Constatant le maintien de leur souveraineté politique, les Etats ont, à cet effet, inventé la coordination des politiques économiques qui est, ainsi, un principe politique fort, allant bien au-delà d'un pilier technique indispensable à la réussite économique du projet européen.

M. Joël Bourdin, président, rapporteur, déplorant qu'aujourd'hui ce pilier paraisse brisé, a estimé que les mauvaises performances économiques de l'Europe, dont témoigne le décrochage européen de la richesse par habitant par rapport aux Etats-Unis, reflétaient cette situation de péril.

L'absence de coordination des politiques économiques rend, de plus, illusoires pour l'avenir les ambitions européennes. Il existe, en effet, du fait de l'organisation et de la réalité de la coordination des politiques économiques, toutes chances pour que le seul objectif économique qui vaille en Europe, le développement, soit sacrifié. M. Joël Bourdin, président, rapporteur, a conclu en qualifiant ce sacrifice de ruineux quand la mondialisation commande à l'Europe de s'affirmer comme puissance.

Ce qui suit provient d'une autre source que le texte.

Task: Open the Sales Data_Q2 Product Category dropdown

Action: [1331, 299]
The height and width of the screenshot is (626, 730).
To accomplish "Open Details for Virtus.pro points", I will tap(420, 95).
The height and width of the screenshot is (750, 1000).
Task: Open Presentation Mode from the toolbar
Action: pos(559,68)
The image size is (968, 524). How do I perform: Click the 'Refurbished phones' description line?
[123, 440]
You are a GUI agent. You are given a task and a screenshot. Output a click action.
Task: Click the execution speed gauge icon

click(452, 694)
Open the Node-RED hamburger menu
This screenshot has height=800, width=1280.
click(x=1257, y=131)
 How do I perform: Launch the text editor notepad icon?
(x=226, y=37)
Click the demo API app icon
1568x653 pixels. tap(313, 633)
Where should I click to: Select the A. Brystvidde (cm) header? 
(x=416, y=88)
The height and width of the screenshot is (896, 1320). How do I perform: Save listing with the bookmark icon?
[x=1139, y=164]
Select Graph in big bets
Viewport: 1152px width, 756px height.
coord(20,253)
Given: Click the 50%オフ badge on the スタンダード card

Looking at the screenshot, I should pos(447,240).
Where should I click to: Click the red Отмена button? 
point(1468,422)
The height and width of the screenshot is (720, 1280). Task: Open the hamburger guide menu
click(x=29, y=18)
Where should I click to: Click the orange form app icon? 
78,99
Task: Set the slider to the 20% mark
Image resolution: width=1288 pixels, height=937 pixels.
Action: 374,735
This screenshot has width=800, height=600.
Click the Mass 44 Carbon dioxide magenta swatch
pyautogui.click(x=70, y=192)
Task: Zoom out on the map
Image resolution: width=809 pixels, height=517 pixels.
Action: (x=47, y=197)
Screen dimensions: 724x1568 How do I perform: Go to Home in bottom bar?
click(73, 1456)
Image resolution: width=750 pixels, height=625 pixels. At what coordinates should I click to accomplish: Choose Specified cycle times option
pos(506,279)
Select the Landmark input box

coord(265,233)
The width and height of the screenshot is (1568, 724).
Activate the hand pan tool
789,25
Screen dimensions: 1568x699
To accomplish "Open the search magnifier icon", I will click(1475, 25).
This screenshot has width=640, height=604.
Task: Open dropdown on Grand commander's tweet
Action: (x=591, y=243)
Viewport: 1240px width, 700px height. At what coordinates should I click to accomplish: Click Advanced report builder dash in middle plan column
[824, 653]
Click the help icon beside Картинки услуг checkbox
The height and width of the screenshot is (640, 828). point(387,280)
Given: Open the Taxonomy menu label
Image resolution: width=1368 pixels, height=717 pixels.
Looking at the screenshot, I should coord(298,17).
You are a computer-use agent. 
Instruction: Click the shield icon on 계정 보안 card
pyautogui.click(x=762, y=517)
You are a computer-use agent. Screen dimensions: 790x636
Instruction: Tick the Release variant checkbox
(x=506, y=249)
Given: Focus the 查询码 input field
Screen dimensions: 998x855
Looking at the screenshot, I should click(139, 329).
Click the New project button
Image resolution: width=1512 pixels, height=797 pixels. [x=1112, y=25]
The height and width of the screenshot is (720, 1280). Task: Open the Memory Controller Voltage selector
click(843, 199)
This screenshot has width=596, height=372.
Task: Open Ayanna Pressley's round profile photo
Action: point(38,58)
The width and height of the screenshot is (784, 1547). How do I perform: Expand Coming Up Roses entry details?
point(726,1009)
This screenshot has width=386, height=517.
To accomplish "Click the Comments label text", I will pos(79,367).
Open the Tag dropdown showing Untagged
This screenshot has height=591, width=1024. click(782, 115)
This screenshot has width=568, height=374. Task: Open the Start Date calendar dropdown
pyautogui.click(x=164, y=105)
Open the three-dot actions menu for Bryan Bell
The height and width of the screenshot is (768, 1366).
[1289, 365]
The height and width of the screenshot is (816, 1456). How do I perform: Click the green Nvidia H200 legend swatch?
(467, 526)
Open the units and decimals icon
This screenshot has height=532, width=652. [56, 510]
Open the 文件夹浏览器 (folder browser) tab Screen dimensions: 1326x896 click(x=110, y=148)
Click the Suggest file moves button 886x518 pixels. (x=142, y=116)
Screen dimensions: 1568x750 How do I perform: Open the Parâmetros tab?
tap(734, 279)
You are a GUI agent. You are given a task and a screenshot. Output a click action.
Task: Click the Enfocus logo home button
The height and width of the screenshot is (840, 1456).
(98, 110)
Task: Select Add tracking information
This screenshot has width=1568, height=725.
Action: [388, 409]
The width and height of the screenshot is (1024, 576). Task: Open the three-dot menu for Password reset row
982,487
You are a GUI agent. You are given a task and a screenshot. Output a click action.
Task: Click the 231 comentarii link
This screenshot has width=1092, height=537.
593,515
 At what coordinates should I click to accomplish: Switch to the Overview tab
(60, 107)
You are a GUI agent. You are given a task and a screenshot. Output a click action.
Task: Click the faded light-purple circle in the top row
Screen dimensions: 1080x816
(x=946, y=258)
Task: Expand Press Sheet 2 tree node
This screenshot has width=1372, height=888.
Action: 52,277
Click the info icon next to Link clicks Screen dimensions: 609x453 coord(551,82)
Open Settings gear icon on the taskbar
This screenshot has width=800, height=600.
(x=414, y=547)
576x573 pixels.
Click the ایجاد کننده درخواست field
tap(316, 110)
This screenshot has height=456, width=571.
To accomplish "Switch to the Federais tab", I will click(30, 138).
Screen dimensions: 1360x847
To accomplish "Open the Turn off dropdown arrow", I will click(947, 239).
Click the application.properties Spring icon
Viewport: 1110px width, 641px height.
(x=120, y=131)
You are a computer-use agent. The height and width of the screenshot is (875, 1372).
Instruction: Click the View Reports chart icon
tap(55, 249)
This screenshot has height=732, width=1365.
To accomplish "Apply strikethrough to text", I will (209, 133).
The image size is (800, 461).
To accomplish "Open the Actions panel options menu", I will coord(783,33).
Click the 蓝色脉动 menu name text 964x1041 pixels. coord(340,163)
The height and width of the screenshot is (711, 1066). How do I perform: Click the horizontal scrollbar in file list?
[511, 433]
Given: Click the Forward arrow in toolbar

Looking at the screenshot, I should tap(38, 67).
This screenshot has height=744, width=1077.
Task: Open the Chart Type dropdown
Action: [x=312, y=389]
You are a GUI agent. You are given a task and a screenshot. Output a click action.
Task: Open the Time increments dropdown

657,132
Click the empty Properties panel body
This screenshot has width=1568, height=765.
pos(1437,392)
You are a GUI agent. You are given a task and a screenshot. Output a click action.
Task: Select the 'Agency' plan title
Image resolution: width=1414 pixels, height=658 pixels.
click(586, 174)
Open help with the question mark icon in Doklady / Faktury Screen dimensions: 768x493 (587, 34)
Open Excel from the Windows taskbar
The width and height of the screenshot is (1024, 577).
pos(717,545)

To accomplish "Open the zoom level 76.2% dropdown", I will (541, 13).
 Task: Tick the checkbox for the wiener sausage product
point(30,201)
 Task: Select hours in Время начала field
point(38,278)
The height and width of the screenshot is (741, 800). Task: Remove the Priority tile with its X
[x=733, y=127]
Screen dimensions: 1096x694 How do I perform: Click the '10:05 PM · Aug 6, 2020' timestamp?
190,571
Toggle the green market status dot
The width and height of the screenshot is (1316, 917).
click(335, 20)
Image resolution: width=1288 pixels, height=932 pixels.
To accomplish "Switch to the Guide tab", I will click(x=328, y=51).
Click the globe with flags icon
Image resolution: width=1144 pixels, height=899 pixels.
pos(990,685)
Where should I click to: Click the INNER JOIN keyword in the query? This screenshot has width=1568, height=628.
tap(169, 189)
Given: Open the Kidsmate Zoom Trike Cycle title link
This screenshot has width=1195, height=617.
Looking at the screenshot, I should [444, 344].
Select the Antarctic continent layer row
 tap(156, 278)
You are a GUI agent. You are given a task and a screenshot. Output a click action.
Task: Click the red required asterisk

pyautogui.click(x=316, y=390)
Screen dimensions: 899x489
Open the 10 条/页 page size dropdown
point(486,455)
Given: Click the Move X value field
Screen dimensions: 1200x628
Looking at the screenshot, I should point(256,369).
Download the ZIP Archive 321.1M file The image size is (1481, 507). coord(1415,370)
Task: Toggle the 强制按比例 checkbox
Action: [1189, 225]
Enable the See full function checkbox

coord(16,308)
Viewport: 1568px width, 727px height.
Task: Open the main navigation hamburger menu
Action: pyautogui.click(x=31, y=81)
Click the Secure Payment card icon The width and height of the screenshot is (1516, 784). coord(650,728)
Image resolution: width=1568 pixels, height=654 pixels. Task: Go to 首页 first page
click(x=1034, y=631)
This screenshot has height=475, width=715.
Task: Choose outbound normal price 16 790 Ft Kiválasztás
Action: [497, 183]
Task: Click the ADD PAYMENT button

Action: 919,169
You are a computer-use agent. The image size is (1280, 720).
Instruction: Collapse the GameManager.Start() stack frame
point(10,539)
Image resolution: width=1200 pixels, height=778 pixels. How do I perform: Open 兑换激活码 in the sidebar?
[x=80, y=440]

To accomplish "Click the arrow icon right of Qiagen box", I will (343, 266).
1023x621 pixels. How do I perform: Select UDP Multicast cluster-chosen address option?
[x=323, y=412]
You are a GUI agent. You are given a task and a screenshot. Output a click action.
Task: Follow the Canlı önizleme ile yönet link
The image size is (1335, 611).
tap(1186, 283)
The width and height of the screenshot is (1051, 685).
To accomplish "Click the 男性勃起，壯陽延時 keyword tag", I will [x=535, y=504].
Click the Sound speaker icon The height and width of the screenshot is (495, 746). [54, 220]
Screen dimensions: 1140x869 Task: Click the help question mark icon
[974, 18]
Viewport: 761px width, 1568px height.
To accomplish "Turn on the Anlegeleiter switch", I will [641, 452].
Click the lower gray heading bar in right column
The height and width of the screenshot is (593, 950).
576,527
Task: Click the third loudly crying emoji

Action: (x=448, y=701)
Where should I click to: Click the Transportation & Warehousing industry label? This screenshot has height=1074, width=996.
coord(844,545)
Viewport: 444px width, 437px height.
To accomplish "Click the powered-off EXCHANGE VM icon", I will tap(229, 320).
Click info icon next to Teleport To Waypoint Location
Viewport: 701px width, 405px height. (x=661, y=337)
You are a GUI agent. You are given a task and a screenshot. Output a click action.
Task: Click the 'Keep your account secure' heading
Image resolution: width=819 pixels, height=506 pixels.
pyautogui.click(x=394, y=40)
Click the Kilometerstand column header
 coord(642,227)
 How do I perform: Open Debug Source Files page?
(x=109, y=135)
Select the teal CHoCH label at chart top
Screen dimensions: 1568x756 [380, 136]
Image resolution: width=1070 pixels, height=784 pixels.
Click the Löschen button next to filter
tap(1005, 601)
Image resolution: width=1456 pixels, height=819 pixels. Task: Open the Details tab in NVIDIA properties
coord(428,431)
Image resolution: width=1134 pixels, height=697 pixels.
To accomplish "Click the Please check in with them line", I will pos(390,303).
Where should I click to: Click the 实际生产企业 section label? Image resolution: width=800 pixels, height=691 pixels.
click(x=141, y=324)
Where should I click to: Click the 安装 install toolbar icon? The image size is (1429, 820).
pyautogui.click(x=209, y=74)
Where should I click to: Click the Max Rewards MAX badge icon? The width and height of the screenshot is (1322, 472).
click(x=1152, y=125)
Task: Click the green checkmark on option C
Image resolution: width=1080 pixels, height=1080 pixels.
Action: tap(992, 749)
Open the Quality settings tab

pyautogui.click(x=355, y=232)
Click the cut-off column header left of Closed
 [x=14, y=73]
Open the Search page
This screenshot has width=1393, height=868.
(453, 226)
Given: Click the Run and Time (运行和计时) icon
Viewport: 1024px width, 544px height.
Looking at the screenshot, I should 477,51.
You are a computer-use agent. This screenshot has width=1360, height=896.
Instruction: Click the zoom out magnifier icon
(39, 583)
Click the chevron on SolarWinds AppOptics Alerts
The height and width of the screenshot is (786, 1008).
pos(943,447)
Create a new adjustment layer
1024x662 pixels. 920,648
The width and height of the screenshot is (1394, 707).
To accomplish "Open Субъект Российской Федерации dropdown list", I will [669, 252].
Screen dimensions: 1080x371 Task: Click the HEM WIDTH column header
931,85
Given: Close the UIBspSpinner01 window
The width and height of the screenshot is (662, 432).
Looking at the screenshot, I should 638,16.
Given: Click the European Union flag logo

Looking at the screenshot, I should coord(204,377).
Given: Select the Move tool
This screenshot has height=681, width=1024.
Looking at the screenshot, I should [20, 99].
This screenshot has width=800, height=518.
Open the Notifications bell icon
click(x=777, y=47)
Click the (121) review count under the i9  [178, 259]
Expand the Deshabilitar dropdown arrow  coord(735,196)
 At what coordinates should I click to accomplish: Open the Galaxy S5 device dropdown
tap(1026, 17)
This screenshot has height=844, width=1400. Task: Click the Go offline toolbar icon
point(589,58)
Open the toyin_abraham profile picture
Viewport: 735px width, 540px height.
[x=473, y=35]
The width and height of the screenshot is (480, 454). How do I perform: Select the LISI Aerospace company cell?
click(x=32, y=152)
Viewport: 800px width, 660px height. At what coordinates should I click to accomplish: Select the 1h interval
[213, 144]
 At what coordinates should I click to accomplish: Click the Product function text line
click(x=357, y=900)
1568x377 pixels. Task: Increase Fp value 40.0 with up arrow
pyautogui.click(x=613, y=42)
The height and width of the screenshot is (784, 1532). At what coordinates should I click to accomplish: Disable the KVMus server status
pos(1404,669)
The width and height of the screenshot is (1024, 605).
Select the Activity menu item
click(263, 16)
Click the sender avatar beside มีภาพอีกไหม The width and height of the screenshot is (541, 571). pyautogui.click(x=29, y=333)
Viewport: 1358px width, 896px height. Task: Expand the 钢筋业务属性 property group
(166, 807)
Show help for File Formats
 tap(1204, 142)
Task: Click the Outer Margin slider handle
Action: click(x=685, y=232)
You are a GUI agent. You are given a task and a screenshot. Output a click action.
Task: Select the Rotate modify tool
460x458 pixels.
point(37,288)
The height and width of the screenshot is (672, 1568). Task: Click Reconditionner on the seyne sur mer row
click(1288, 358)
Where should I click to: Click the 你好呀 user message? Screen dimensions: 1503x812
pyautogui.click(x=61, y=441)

M. Yves Fréville, ayant déclaré partager les conclusions du rapport, a souligné que l'Europe se trouvait handicapée par l'absence d'un budget européen susceptible par ses réactions au cycle économique de jouer un rôle fortement contracyclique, comme aux Etats-Unis.

Il a estimé que l'impôt sur les sociétés pourrait, après harmonisation, être utilement affecté, en tout ou partie, au financement d'un budget européen plus développé.

Il a enfin jugé nécessaire que les pays européens définissent une politique de change adaptée, rappelant toutefois que celle-ci serait susceptible de se heurter aux objectifs de maîtrise de l'inflation de la Banque centrale européenne.

M. Joël Bourdin, président, rapporteur, a souhaité mettre en relief les enjeux d'une maîtrise des phénomènes les plus excessifs de concurrence fiscale en soulignant la discordance entre la répartition territoriale de l'imposition du capital et de la production en Europe. Il a rappelé que les traités offraient toute latitude aux Etats pour définir une politique de change, du moins formellement.

M. Yvon Collin, rapporteur, a remarqué qu'il faillait compléter les justes observations de l'intervenant pour tenir compte de la réactivité beaucoup plus forte qu'en zone euro de la politique budgétaire aux Etats-Unis et au Royaume-Uni. Il a estimé que les écarts observables sur ce plan témoignaient plus de différences de volonté politique que de simples mécanismes techniques.

La délégation a alors adopté le rapport sur la coordination des politiques économiques en Europe, de MM. Joël Bourdin et Yvon Collin.

Nomination de rapporteurs

Enfin, la délégation a désigné M. Joël Bourdin pour un rapport consacré aux critères d'évaluation des établissements d'enseignement supérieur, et M. Yvon Collin pour un rapport de suivi d'un précédent rapport de la délégation sur les équilibres économiques et financiers du sport professionnel.